_What you are asked to do_
Only the lines holding "icon" are wanted. Copy every one from the records below.

_Dataset entries_
════════

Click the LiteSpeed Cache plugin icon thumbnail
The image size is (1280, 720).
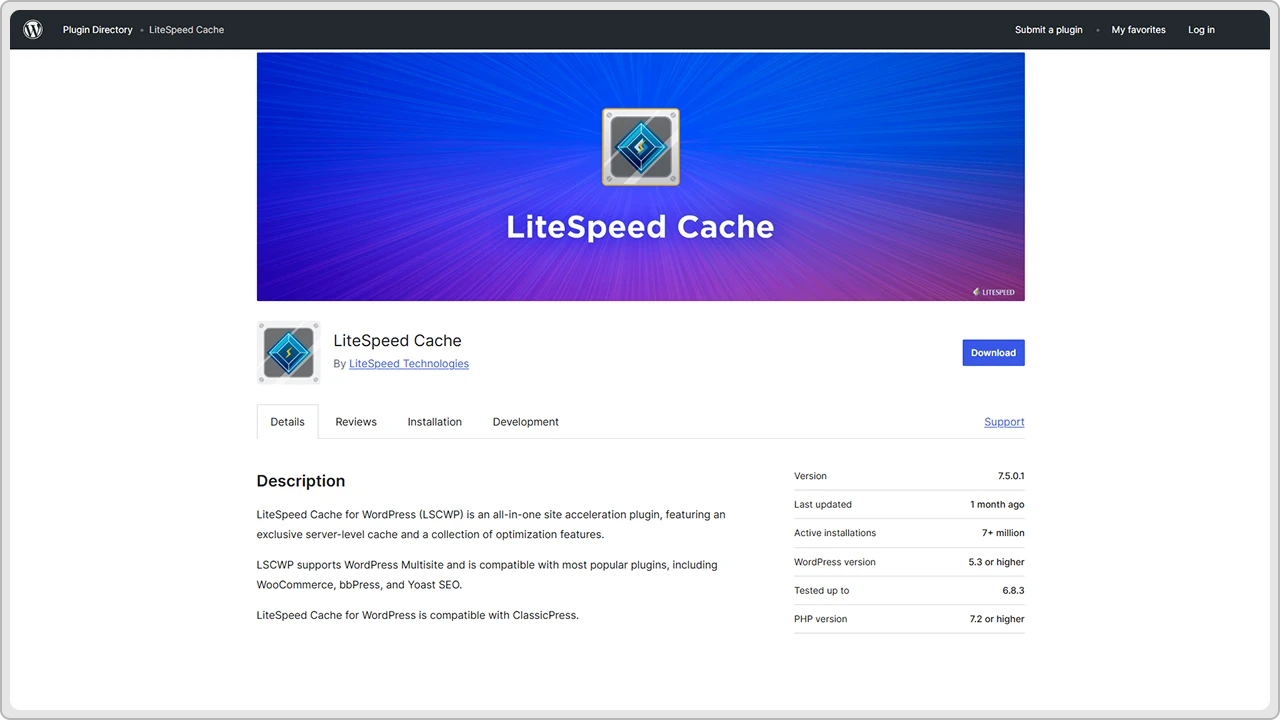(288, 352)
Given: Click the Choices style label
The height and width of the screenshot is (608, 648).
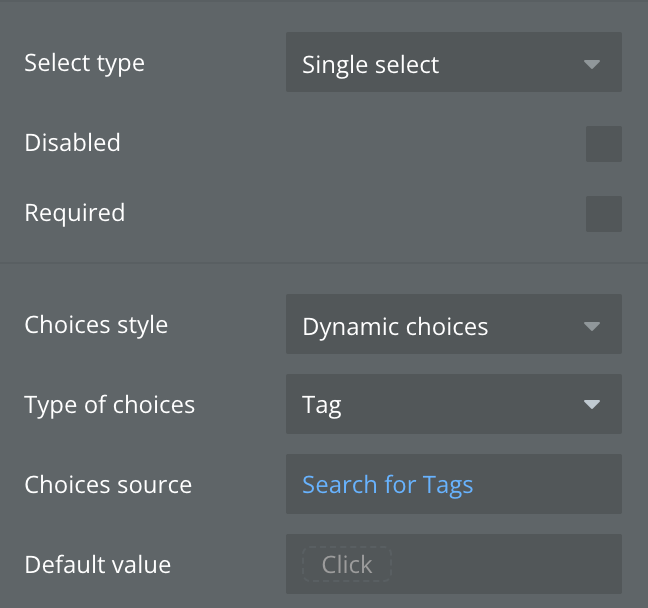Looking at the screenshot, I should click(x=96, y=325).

════════

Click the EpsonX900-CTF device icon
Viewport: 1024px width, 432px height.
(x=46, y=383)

════════

_Solution_
Click the LiteSpeed Cache plugin icon thumbnail
Click the EpsonX900-CTF device icon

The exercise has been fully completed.